In:Domains and Directions in the Development of TBLT: A decade of plenaries from the international conference
Edited by Martin Bygate
[Task-Based Language Teaching 8] 2015
► pp. 271–302
Tasks, design, and the architecture of pedagogical spaces
Published online: 5 November 2015
https://doi.org/10.1075/tblt.8.10sam
https://doi.org/10.1075/tblt.8.10sam
This chapter focuses on teachers’ uses of pedagogical tasks in the classroom. It has long been recognised that the task-as-workplan inevitably changes once in process in the classroom (Breen, 1987). However, since relatively little empirical attention has been given to tasks in action in the classroom, we know remarkably little about how far workplans actually do change, and in what ways. This chapter highlights the role played by the teacher, intentionally and unintentionally, in making adjustments to the workplan prospectively in pre-lesson planning and dynamically while implementing the task in the classroom.
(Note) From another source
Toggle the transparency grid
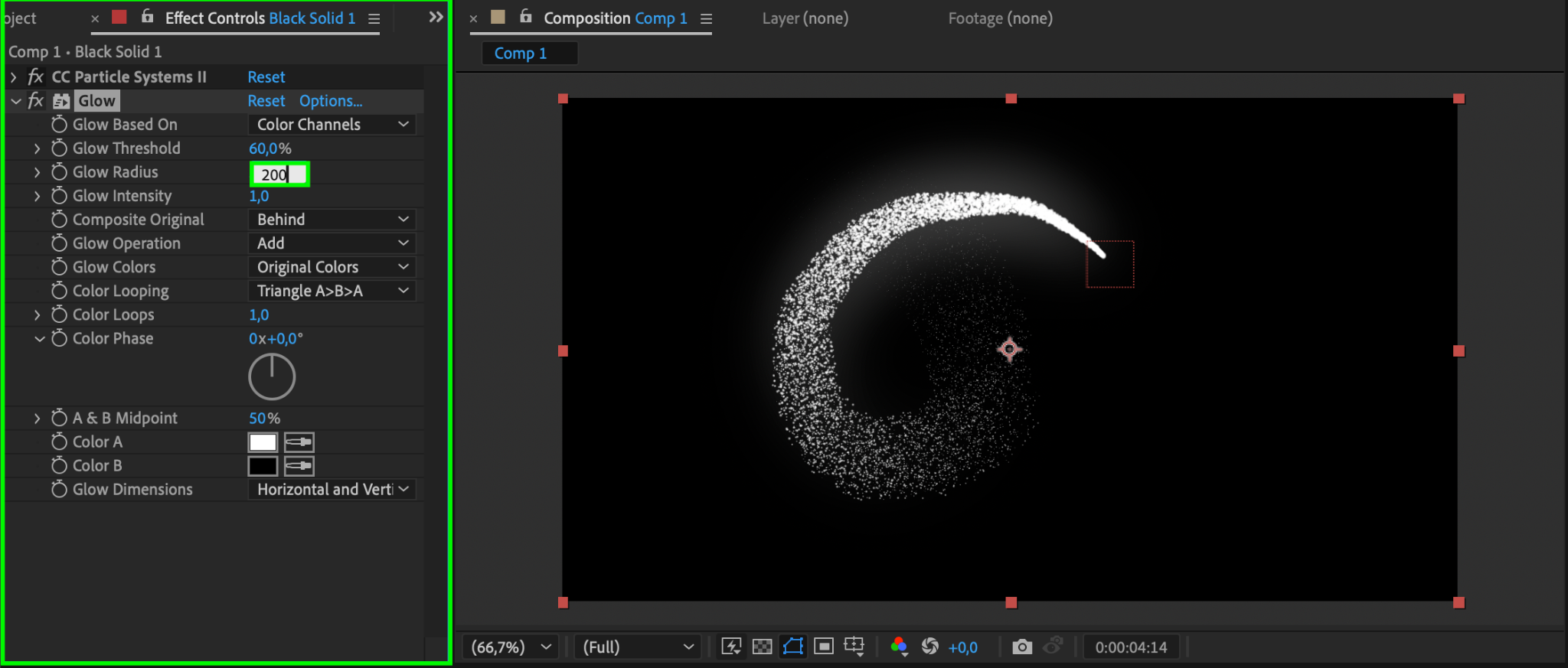 762,647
To this end, I propose conceptualising the task as a succession of workplans, open to change at different phases of classroom use, and outline a framework for tracing those changes as the task unfolds in process. In the second part of the chapter, I apply this framework to the analysis of two teachers working with the same task. Drawing on teacher interviews, classroom transcripts and stimulated recalls, I show how one teacher appears to successively ‘re-task’ the original workplan, while the other appears to unintentionally de-task it, and track the cumulative impacts of each change on the opportunities for language use created. I conclude the chapter with a brief consideration of how insights from a multidimensional approach to the workplan, such as the one proposed here, could be drawn on to support beginning teachers or those transitioning to TBLT.